[Items from a data source]
= = = = =

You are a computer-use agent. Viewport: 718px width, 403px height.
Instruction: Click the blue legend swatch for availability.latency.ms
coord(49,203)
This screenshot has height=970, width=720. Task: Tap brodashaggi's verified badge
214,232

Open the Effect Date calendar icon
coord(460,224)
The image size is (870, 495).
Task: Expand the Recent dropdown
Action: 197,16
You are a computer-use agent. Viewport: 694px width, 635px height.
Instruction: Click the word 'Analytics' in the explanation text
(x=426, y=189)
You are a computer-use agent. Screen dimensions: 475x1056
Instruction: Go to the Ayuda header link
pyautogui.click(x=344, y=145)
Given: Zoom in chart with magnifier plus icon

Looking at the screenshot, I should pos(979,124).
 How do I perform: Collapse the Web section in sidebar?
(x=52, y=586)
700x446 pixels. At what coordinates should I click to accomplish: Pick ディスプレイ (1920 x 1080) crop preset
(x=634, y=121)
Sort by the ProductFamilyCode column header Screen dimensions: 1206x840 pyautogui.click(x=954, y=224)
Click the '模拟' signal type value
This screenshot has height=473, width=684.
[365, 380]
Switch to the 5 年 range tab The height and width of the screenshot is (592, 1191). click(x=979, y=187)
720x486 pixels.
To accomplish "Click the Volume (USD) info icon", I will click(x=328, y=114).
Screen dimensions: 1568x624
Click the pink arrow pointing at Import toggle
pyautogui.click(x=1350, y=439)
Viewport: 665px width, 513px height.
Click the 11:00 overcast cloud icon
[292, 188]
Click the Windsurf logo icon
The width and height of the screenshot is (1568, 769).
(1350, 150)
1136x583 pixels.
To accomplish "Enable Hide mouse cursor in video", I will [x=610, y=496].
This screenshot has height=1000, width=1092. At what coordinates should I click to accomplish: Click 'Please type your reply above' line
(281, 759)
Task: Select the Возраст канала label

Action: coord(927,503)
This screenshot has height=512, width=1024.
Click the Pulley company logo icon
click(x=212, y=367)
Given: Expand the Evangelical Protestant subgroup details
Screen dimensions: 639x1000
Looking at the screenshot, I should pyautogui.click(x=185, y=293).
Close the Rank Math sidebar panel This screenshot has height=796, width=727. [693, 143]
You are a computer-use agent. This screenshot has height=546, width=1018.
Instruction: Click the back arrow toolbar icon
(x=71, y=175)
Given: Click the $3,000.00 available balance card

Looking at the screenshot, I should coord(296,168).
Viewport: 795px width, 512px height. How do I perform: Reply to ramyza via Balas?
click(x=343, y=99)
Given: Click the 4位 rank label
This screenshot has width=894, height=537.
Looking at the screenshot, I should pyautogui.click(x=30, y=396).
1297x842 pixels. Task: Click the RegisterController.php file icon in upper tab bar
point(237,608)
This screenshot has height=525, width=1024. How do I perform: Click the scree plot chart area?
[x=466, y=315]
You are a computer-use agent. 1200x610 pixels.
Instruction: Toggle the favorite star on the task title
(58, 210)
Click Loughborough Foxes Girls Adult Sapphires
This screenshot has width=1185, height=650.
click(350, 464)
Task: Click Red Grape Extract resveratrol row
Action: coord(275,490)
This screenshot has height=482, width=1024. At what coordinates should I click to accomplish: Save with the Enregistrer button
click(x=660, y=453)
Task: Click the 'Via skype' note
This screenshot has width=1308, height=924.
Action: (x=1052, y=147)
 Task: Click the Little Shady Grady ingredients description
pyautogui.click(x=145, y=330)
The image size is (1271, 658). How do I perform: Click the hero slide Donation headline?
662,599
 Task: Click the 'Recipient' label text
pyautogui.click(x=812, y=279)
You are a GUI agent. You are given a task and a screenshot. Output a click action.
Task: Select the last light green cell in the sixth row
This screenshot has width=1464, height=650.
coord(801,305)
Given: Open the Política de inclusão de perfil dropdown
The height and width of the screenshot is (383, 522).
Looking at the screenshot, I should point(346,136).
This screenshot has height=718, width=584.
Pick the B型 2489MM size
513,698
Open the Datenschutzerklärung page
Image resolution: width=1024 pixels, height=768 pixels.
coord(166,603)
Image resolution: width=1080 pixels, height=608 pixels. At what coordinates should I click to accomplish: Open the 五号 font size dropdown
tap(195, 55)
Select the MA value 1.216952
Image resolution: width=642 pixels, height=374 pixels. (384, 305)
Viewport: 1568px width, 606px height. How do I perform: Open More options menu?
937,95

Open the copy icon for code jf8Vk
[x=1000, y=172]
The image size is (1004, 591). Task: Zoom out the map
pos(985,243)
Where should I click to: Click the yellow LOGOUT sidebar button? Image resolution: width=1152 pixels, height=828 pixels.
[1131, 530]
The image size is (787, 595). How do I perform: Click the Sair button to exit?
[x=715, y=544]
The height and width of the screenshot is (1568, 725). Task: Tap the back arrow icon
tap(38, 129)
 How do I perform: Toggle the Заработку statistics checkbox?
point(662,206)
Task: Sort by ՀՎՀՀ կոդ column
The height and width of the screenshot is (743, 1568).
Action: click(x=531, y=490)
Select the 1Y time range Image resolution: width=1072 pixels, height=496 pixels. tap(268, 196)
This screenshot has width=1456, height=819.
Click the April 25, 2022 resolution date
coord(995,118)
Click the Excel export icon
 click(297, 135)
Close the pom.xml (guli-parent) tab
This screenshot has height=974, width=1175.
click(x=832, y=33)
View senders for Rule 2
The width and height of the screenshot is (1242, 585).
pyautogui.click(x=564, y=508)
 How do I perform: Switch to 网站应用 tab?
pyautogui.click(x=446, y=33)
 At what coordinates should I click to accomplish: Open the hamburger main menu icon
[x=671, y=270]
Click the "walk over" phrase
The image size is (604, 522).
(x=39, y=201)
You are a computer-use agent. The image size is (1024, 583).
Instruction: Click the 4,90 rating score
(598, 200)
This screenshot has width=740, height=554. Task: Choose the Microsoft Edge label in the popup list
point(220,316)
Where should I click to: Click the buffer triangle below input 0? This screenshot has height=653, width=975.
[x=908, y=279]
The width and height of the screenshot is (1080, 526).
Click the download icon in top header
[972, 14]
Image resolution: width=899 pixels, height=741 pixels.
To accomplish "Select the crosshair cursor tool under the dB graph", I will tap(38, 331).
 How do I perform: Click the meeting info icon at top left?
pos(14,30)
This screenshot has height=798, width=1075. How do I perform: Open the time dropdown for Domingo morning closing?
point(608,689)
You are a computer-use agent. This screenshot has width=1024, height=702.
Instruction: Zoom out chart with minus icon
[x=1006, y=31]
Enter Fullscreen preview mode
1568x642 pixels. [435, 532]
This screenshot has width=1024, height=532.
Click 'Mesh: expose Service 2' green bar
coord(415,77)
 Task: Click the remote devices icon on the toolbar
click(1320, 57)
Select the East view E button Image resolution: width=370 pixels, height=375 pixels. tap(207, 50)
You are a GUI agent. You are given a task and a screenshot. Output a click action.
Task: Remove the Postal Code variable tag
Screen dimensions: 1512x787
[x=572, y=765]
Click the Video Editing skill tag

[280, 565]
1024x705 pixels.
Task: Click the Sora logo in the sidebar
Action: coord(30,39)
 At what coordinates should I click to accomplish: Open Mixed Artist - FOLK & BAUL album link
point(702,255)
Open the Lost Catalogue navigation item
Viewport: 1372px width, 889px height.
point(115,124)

= = = = =

Output the lines from the one with "Click the Video Editing skill tag" to the final line of the entries above, exactly as they stand, please, and nothing else.

Click the Video Editing skill tag

[280, 565]
1024x705 pixels.
Task: Click the Sora logo in the sidebar
Action: coord(30,39)
 At what coordinates should I click to accomplish: Open Mixed Artist - FOLK & BAUL album link
point(702,255)
Open the Lost Catalogue navigation item
Viewport: 1372px width, 889px height.
point(115,124)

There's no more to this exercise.